## Extract to read
▽
The Government will encourage the availability of SBR-enabled software to Australian SMEs and seek to extend the scope of SBR across government bodies – so that businesses can use their SBR software to easily report information, rather than manually reporting multiple times in multiple formats.
This brings me to the work the ATO and Treasury have been doing to improve the way in which business interacts and complies with the ATO across the board.
Work is currently being undertaken by the ATO and Treasury on two areas we have termed ‘Enabling Digital by Default’ and ‘Single Touch Payroll’.
‘Enabling Digital by Default’ will allow the ATO to progressively designate ‘digital’ as the default channel for interactions, with a provision for clients to ‘opt-out’ under special circumstances.
Digital interactions increase certainty and reduce overall costs and workloads for business. They also save time and costs for employees and government.
For example, in a digital by default world, an employee can jump online or into a mobile app and authorise the ATO to send their tax file number, superannuation choice details and bank account number to an employer’s software.
An employer can then use a “Single Touch Payroll” function to automatically fulfil a whole range of existing employer reporting and payment obligations, such as staff payments, PAYG (withholding) and payment summaries. In the future, this function could be extended to other non-Commonwealth obligations such as payroll tax and workers compensation reports and payments. This would reduce employer workloads, the time spent reconciling data, and the potential for errors.
A “Single Touch Payroll System” could also flatten and streamline cash flows associated with employer obligations which will reduce the debt accrual burden generated by monthly or quarterly cycles.
It will also level the playing field for business by reducing non-lodgement and phoenix opportunities, as the ATO would be alert to non-payers sooner.
The ATO and Treasury are consulting with stakeholders around the red tape reduction opportunities that are possible in a Digital world and the strategies to support Digital adoption by business.
Access to finance
Access to affordable finance is the oxygen of enterprise and along with human capital and the accessibility of markets, is one of the primary preconditions for enterprise and the kind of growth we are here to talk about.
In Australia we are holding an independent inquiry into our financial system – we want to make sure our financial system meets the needs of its users and that includes small business.
We are examining competition and innovation in the financial system – both critical to small business.
Improving the ability of small businesses to obtain affordable finance is another item the Government is addressing as a high priority.
I am particularly interested in innovative products that will broaden the range of options available for small businesses seeking finance.
By reducing reliance on bank debt, small business financing will become more resilient. Improvements in competition for small business funding will help drive down the cost of this finance.
Crowd-sourced equity funding is a type of online fundraising that allows a large number of individuals to make small contributions, and take an equity stake in the company in return.
It has the potential to be more accessible to small businesses than traditional equity markets, as the funds sought may be too small for listing on the stock exchange.
Australia, along with a number of other G20 nations, is currently considering how crowd funding can be a vibrant alternative for funding small businesses, while also making sure individual investors are properly protected.
△
## Records
▽
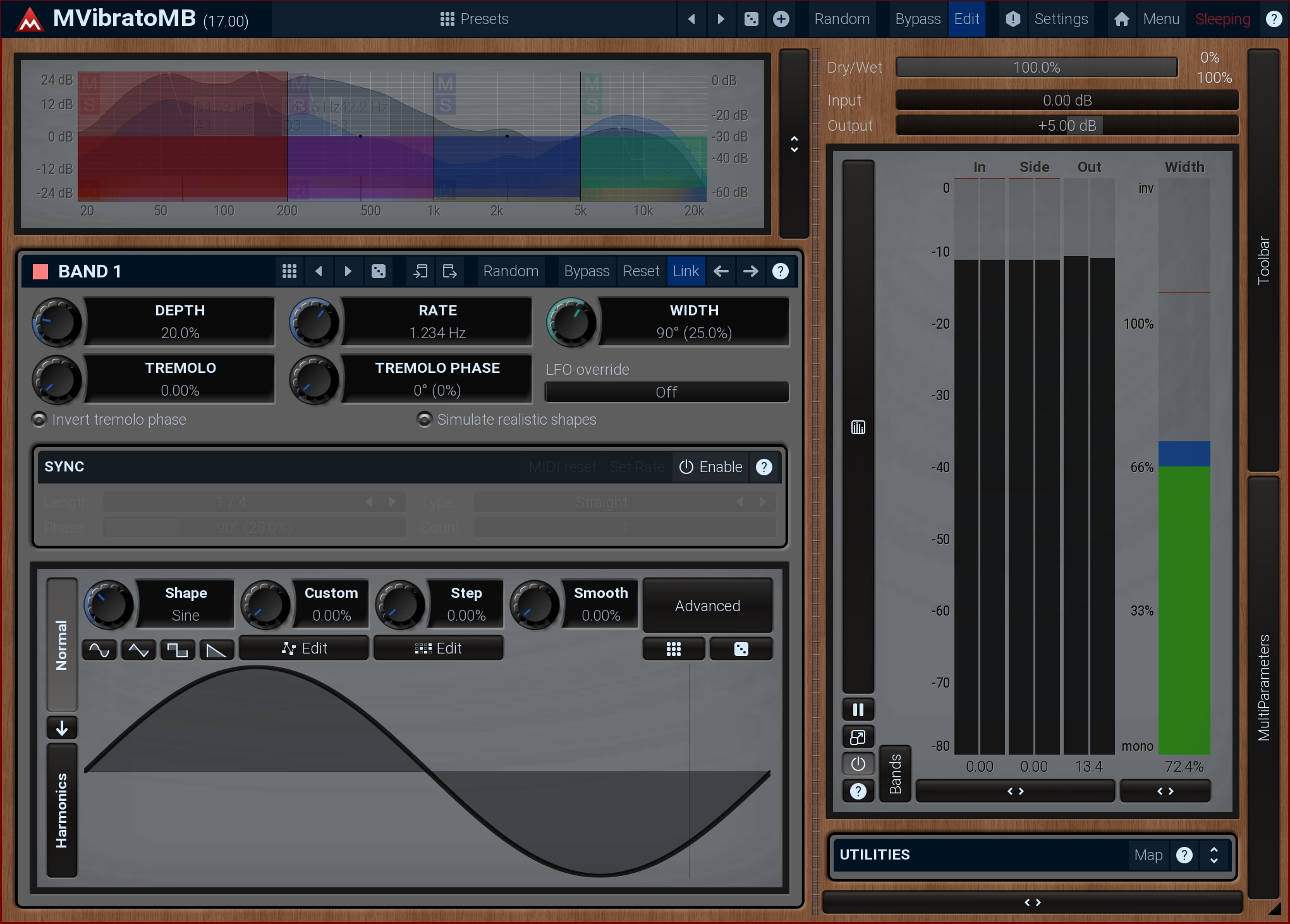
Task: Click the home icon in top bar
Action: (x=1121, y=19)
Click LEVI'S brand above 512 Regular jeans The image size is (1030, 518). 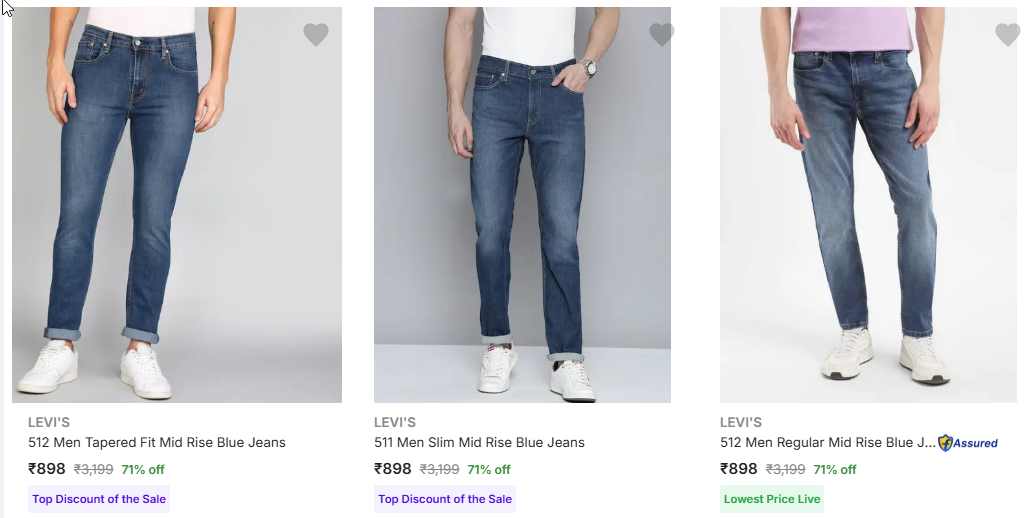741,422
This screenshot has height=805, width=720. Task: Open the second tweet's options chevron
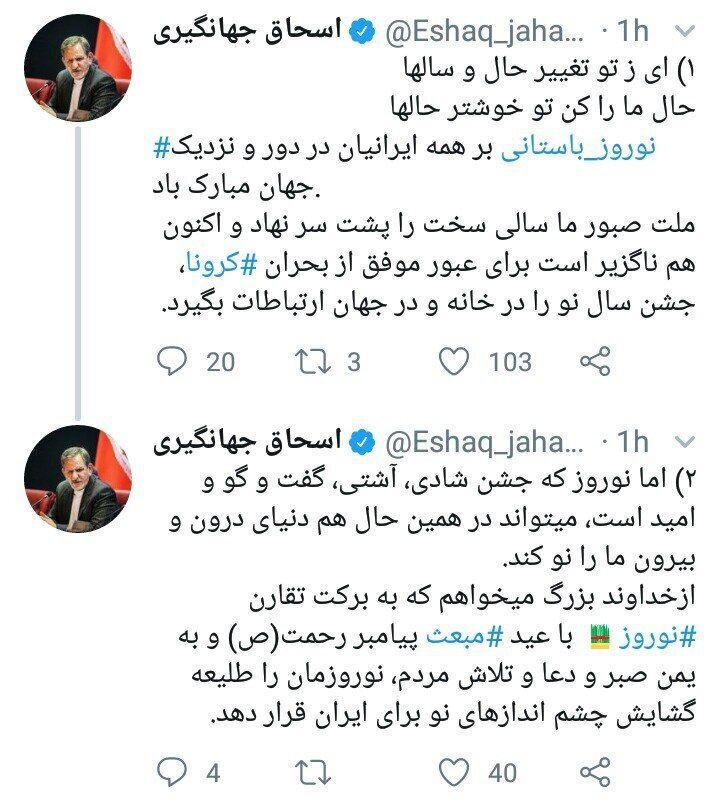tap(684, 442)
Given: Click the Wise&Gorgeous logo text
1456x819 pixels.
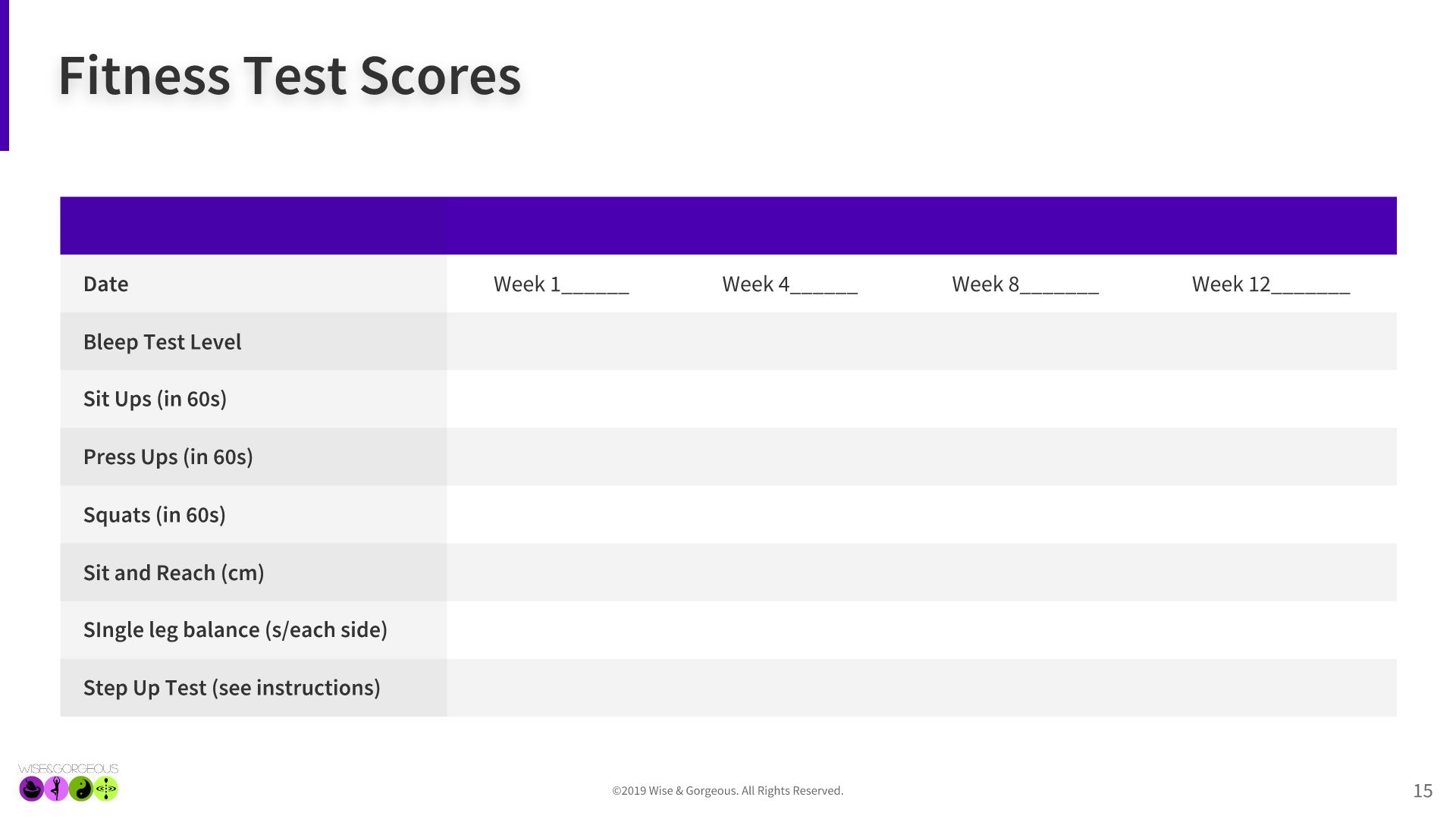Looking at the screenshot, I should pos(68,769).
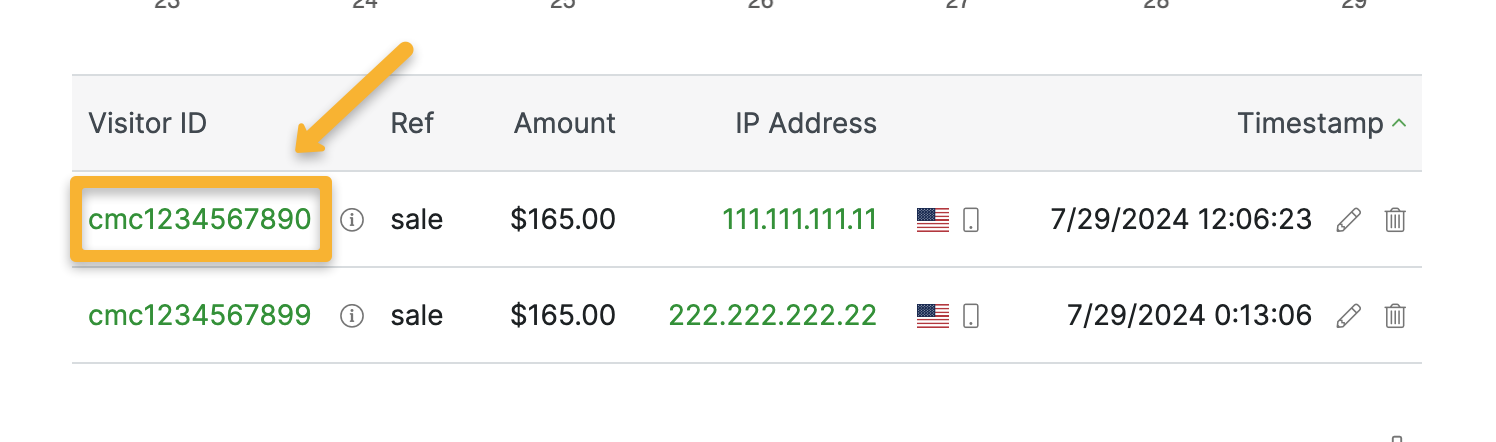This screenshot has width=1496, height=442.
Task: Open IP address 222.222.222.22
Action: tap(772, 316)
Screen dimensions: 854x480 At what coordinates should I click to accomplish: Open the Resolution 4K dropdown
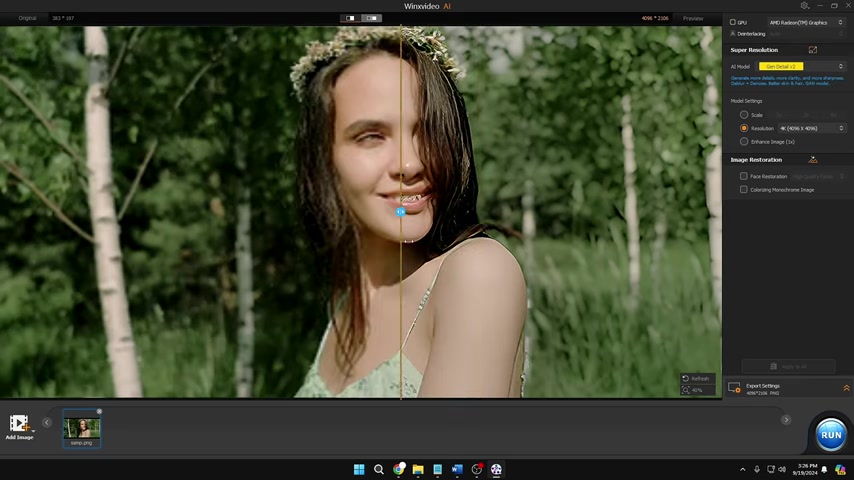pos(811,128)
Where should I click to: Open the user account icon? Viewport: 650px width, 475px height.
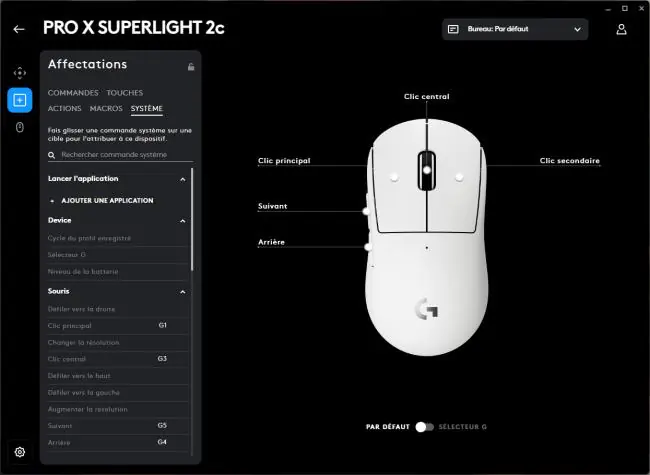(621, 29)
△
## Exercise A
Set down the part of the speech excerpt that opens with the words "This brings me" and closes with "employees and government.", keeping every word and mark as it appears.
## Exercise B
Summarize the speech excerpt in two sentences.
## Exercise C
According to the speech excerpt, what provision does "Enabling Digital by Default" include for clients?

## Written reply A
This brings me to the work the ATO and Treasury have been doing to improve the way in which business interacts and complies with the ATO across the board.
Work is currently being undertaken by the ATO and Treasury on two areas we have termed ‘Enabling Digital by Default’ and ‘Single Touch Payroll’.
‘Enabling Digital by Default’ will allow the ATO to progressively designate ‘digital’ as the default channel for interactions, with a provision for clients to ‘opt-out’ under special circumstances.
Digital interactions increase certainty and reduce overall costs and workloads for business. They also save time and costs for employees and government.

## Written reply B
The ATO and Treasury are working on "Enabling Digital by Default," which would make digital the default channel for interacting with the ATO, and "Single Touch Payroll," which would let employers automatically meet a range of reporting and payment obligations. The Government is also treating small businesses' access to affordable finance as a high priority, with Australia considering how crowd-sourced equity funding can serve as an alternative way to fund them.

## Written reply C
Clients can opt out of the digital default under special circumstances.